Processes are implemented in Python using the @process() decorator. The function name referenced in code (or the process name when code is omitted) must match the registered process:

from expops.core import process, step, 

@process()
def define_feature_engineering_process(test_size: float = 0.2):
    """Process that loads and prepares data."""

    @step()
    def load_data():
        # Load data from file
        df = pd.read_csv("data.csv")
        return {'df': df.to_dict(orient='list')}

    @step()
    def clean_data(raw):
        # Clean the data
        df = pd.DataFrame(raw['df'])
        # ... cleaning logic ...
        return {'cleaned_df': df.to_dict(orient='list')}

    # Execute steps in order
    raw = load_data()
    cleaned = clean_data(raw=raw)
    return cleaned

Key points:

  • Process functions declare explicit parameters for upstream output keys and process parameter keys
  • Steps are defined inside the process function using @step() decorator
  • Steps execute sequentially within a process
  • Process returns a dictionary that becomes available to downstream processes

Data Flow Between Processes

Processes access data from upstream processes via matching parameter names:

@process()
def define_training_process(cleaned_df):
    df = pd.DataFrame(cleaned_df)
    model = train_model(df)
    return {'model': model}

Inputs are injected by name. If multiple upstream processes return the same key (or a key collides with a parameter), the runtime raises an error.

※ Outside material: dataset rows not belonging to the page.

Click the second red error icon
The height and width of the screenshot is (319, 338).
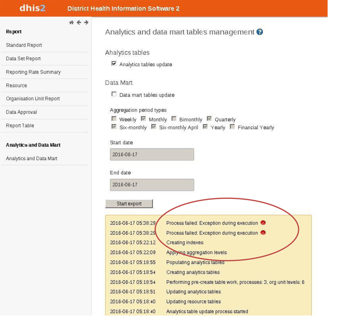263,232
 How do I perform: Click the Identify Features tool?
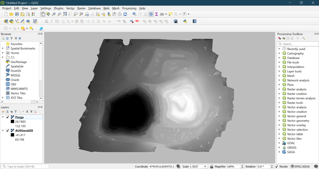134,14
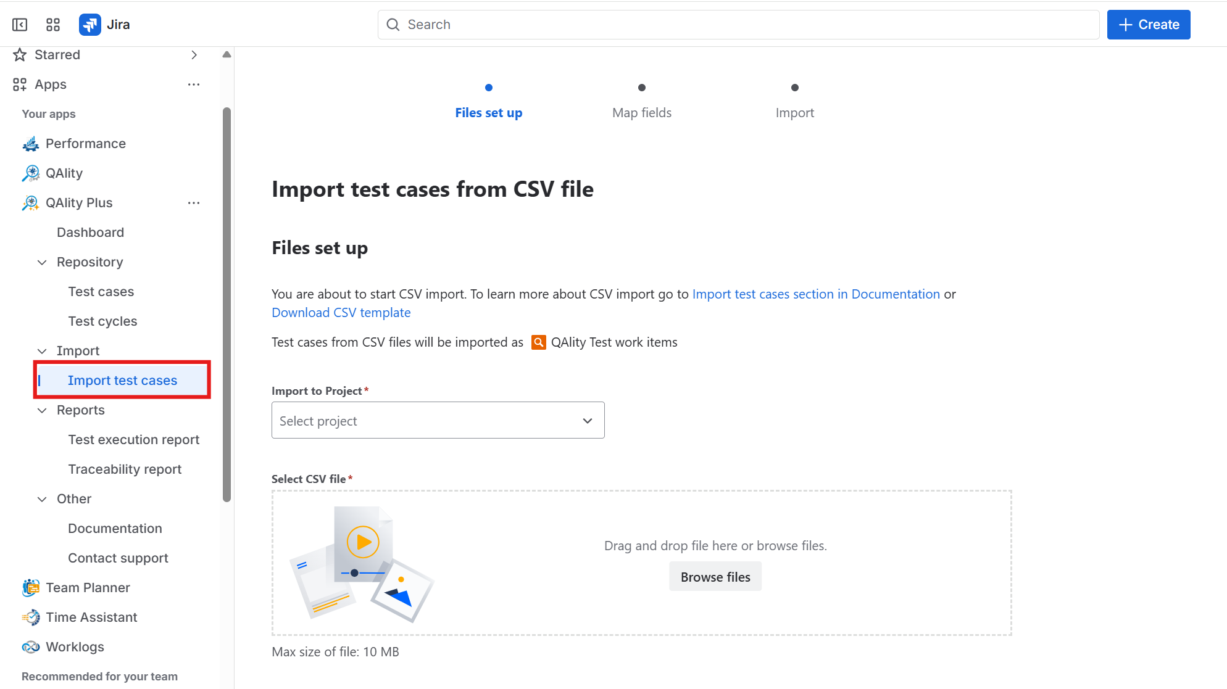Collapse the sidebar using the panel icon

[x=20, y=25]
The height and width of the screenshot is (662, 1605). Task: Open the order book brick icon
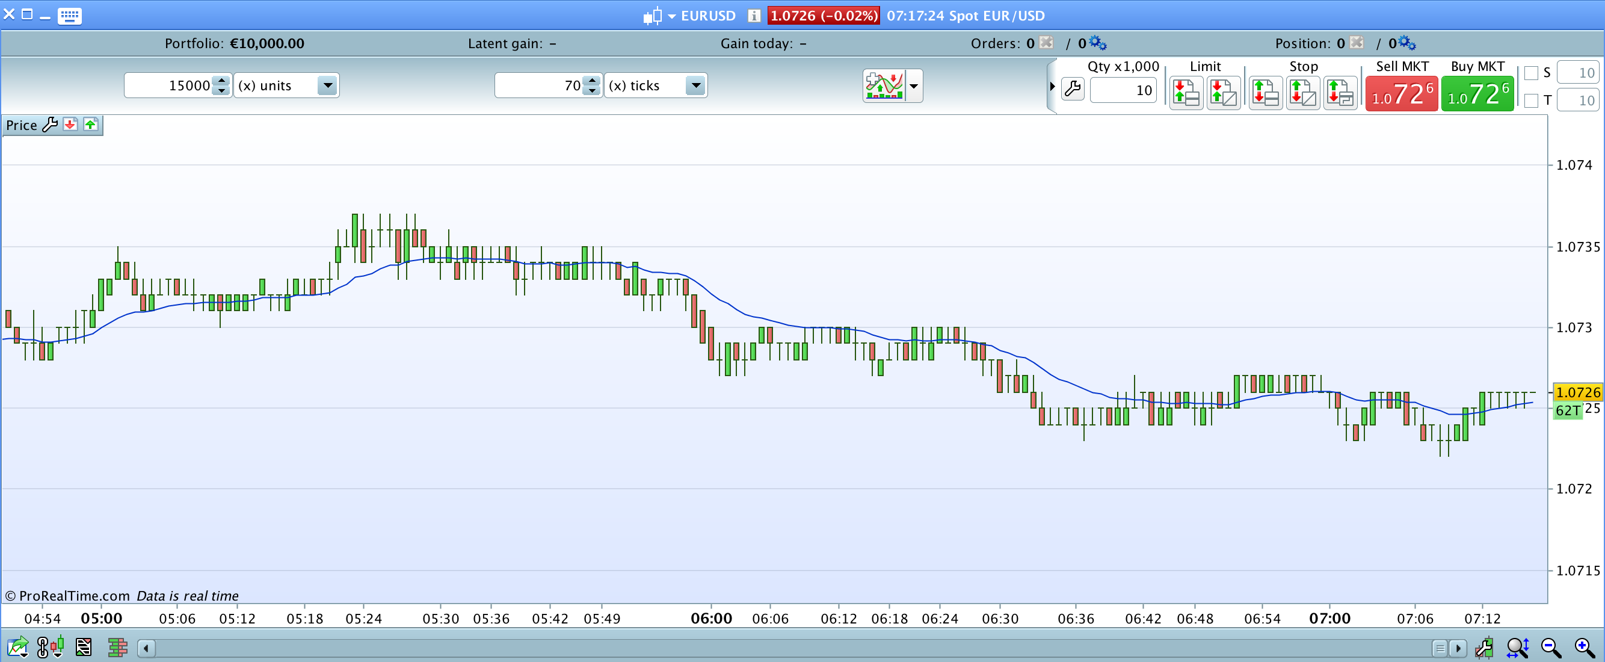117,648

For data_aggregation processes, duplicate upstream keys are provided as a dictionary keyed by partition (data1, data2, ...).

Execution Order

ExpOps automatically determines execution order based on:

  • DAG structure: Defined by process_adjlist
  • Process dependencies: Inferred from the adjacency list
  • Available resources: Distributed across workers when using cluster execution

Processes execute in topological order (respecting dependencies), and independent processes run in parallel.